Apa benar filsafat hukum itu ada?, sejauh manakah pentingnya sehingga diperlukan filsafat untuk melakukan penalaran terhadap ilmu hukum? Hukum berdasakan bahasa arab bersal dari kata hakama – Hikma – hikmatuun. Hikmah merupakan bagian dari arti filsafat yaitu philos dan Sophia. Sophia sendiri berarti (bijaksana, arif, hikmah, kewicaksanaan, dan kebijaksanaan). Dengan demikian tanpa ada filsafatpun dengan melihat arti terminologi hukum, di dalamnya sudah memiliki keterkaitan erat dengan filsafat. Walaupun tidak bisa dipungkiri, Yunani sebagai tempat lahirnya teori-teori yang orisinil, bagai lahan yang subur, tidak terlepas dari diskusi tentang etika dan hukum yang dipengaruhi oleh ide platonis dan Aristotelian.
Menurut Meuwissen (Sidharta:2007), terdapat tiga tataran teoritikal atas gejala hukum yakni ilmu hukum, teori hukum, dan filsafat hukum. Filsafat hukum menempati tataran tertinggi dan meresapi semua pengembanan hukum teoritikal dan pengembanan hukum praktis. Melalui teori hukum, yang menjelaskan (erklaren) bagian dari hukum yang normatif, empirikal dan heremeneutikal, serta berkutat juga dalam pengembanan hukum praktikal yang mempelajari makna dan struktur dari pembentuk hukum dan penemuan hukum, mewujudkan peralihannya kefilsafat hukum.

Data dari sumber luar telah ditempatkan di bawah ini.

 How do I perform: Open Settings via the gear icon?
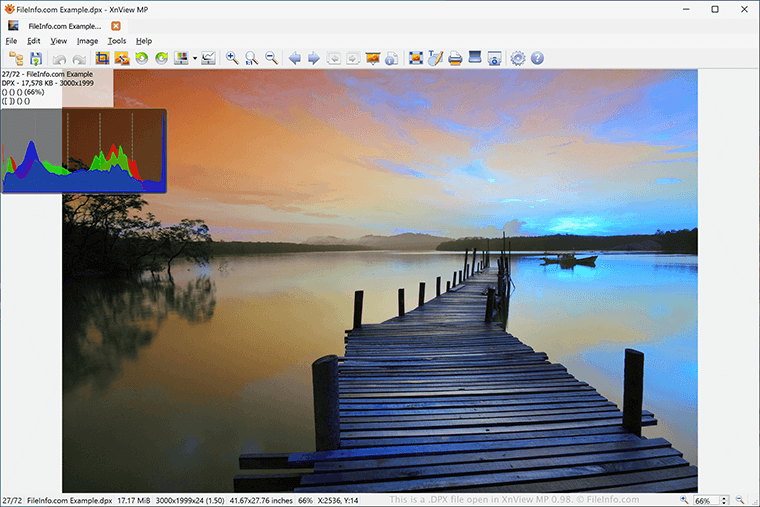[518, 59]
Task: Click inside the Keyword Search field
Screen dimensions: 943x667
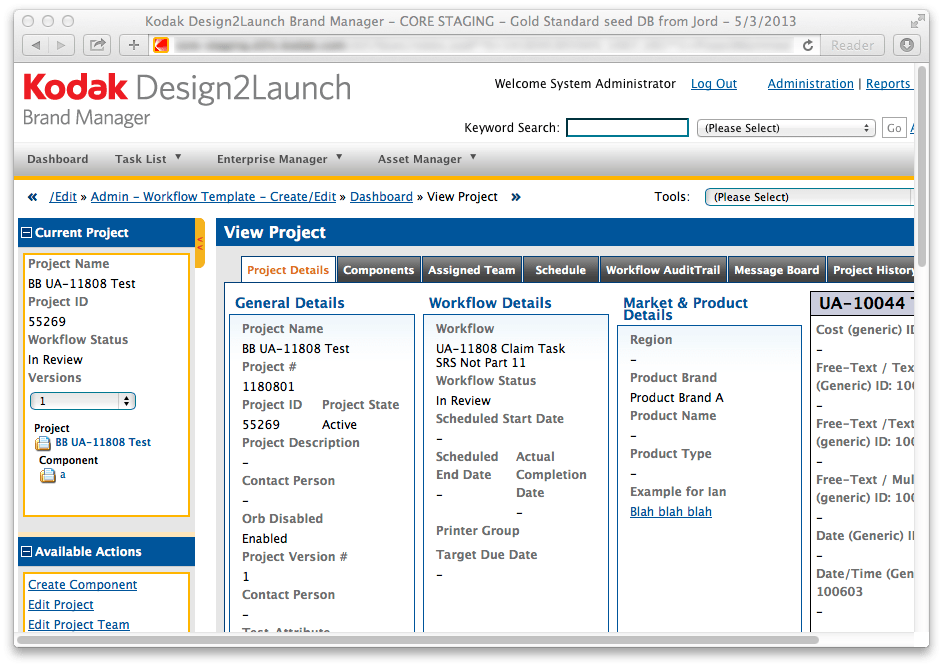Action: pos(626,127)
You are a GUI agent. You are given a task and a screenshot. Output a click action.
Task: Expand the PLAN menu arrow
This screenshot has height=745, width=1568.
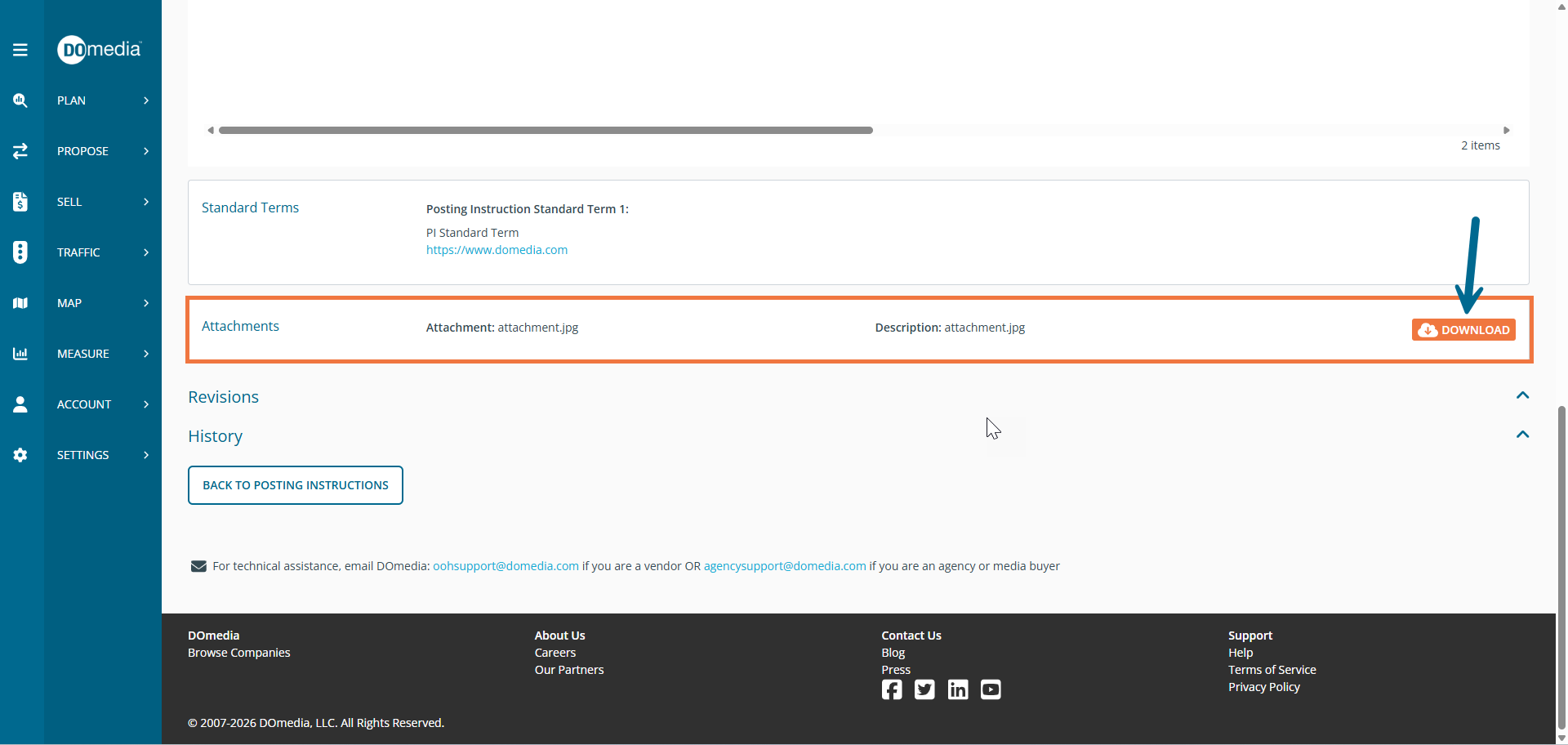pyautogui.click(x=146, y=100)
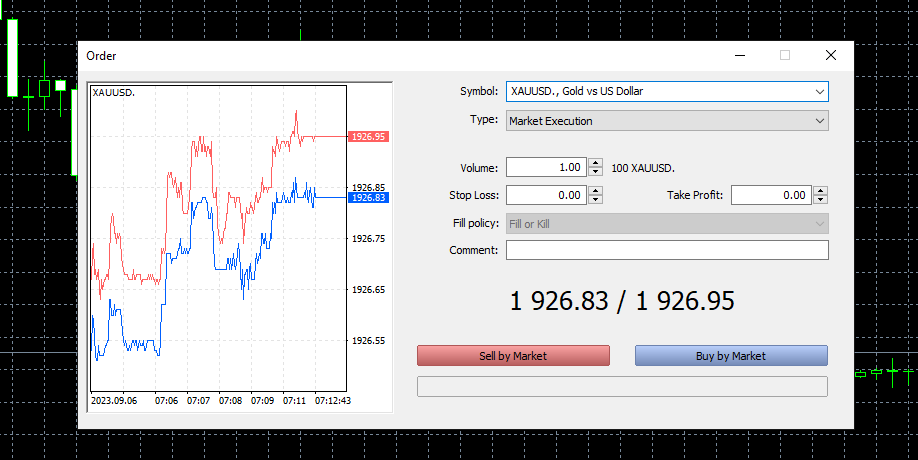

Filsafat hukum, mempertanyakan pembedaan antara hakikat pengembanan hukum teortikal dan pengembanan hukum praktis, dan pengembanan ilmu-ilmu empirik. Disamping hukum memiliki gejala empirik, juga memperlihatkan gejala-gejala normatif. Tidak ada pemisahan antara sein dengan sollen, karena filsafat hukum adalah bagian dari fakta sekaligus sebagai bagian dari kaidah. Filsafat hukum mempertanyakan, apa ilmu hukum itu?, apa yang dimaksud dengan menjelaskan, memahami, mengerti yang menjadi metode dari teori hukum?. Lebih jauh lagi filsafat hukum mempertanyakan yang tidak relevan bagi teori hukum seperti permasalahan keadilan, hubungan antara hukum dan etika
Filsafat hukum sebagai tataran tertinggi dalam melalukan abstraksi teoritikal atas gejal hukum, dalam kelompok ilmu praktis yang sama tuanya dengan ilmu kedokteran tidak terlepas dan terikat dari para penstudi hukum, baik penstudi hukum ekstenal maupun penstudi hukum internal.

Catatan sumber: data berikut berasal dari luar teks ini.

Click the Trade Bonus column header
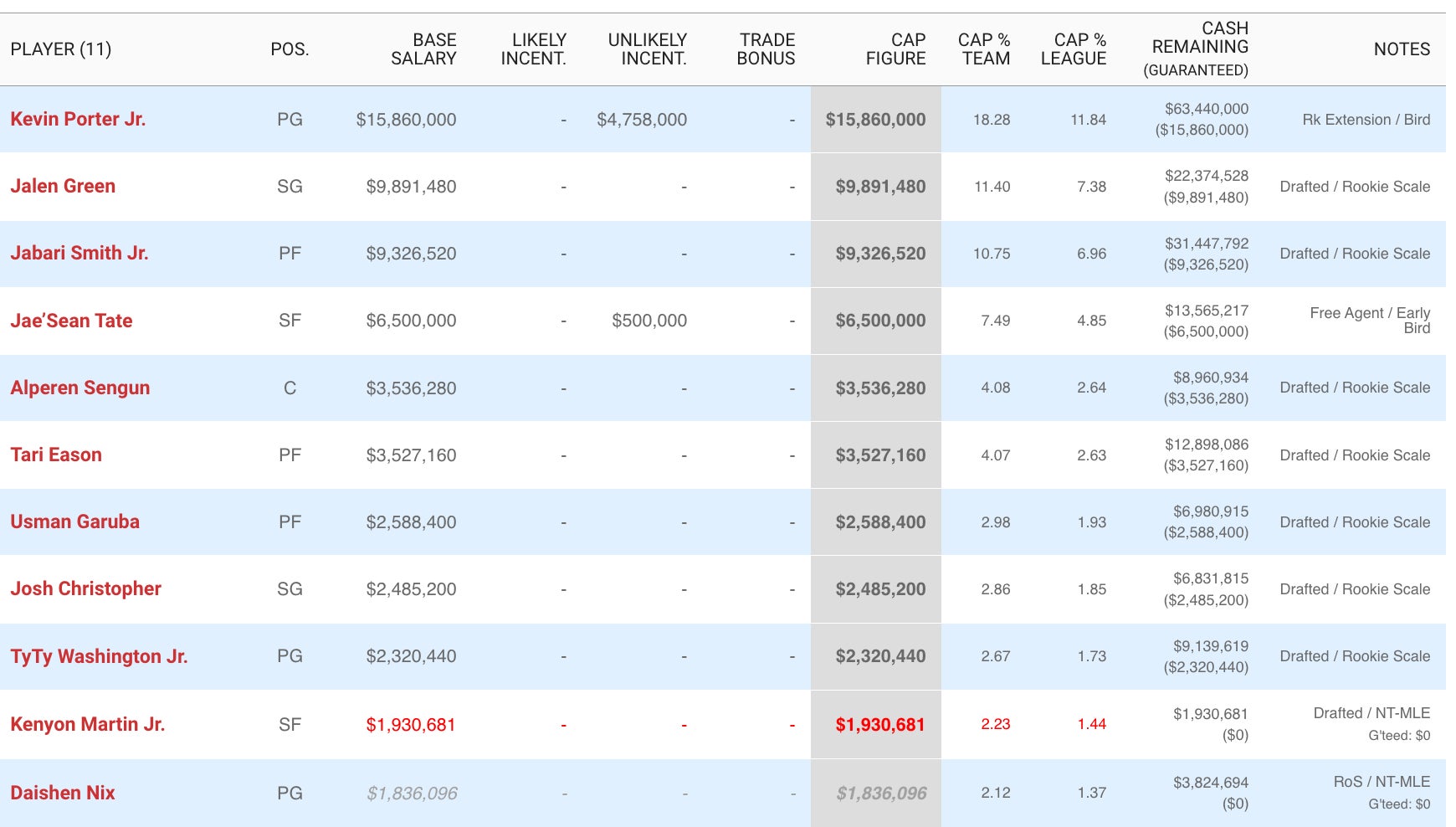[x=766, y=49]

Kelompk penstudi hukum eksternal, yaitu penstudi hukum yang bertindak sebagi pengamat (observer, toeschouer), yang memandang hukum dari kajian empirik murni melalui kajian sosiologi (kemudian disebut sosiologi hukum), politik (politik hukum), antropologi (kemudian disebut antropologi hukum), psikologi (kemudian disebut psikologi hukum). Para penstudi tersebut yang bertindak sebagai pengamat, adalah memandang hukum dari sudut empirik, sehingga tidak bisa disebut sebagai pendekatan hukum empirik, karena hukum bukan sebagai alat analisis. Lebih bagusnya kalau disebut sebagai ilmu empirik yang berobjekan hukum, ilmu tentang kenyataan yang mempelajari hukum (tatsachenwissenschaft atau seinwissenschaft).

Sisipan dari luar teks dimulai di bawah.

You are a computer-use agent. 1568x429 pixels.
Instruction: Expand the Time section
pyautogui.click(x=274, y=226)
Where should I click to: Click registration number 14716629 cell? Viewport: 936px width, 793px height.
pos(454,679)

Kelompok penstudi hukum internal adalah kelompok yang terlibat sebagai partisipan hukum (medespeler), terdiri atas dua bagian yang terbagi dalam kelompok pengembanan hukum praktis, dan pegembanan hukum teoritis. Kelompok pengembanan hukum praktis yakni, mereka yang terlibat di parlemen sebagiai fungsionaris hukum (baik sebagai eksekutif, yudikatif, legislatif), dan lembaga bantuan hukum. Sementara kelompok pengemban hukum teoritis yakni ilmuwan hukum, teoritisi hukum dan filsuf hukum.
Sociological jurisprudence bukan dipandang sebagai ilmu empirik yang berobjekan hukum, melainkan penstudi hukum yang berwajah ganda, sudut kajiannya, ada pada masyarakat (fakta) dan hukum (kaidah) secara timbal balik. Ia dapat dikatakan sebagai pengamat sekaligus sebagai partisipan. Sociological jurisprudence merupakan hasil sintesa dari sejarah hukum dan positivisme hukum.
Pokok bahasan filsafat hukum, tidak mungkin terlepas dari beberapa aliran yang turut menyertainya. Abad ke 18, muncul hukum modern, yang menyebabkan sangat kental dan kuat aliran hukum murni (Pure Law), oleh Hans Kelsen dan John Austin dengan Analytical Jurisprudence. Abad ke 19, di Amerika muncul realisme hukum, sementara di eropa muncul aliran hukum bebas (Freichtslere). Abad ke 20 sebagai era postmodern sebagai era kebangkitan realisme, dilanjutkan oleh gerakan studi hukum kritis (critical legal movement), adalah anak kandung sendiri dari postmodernisme.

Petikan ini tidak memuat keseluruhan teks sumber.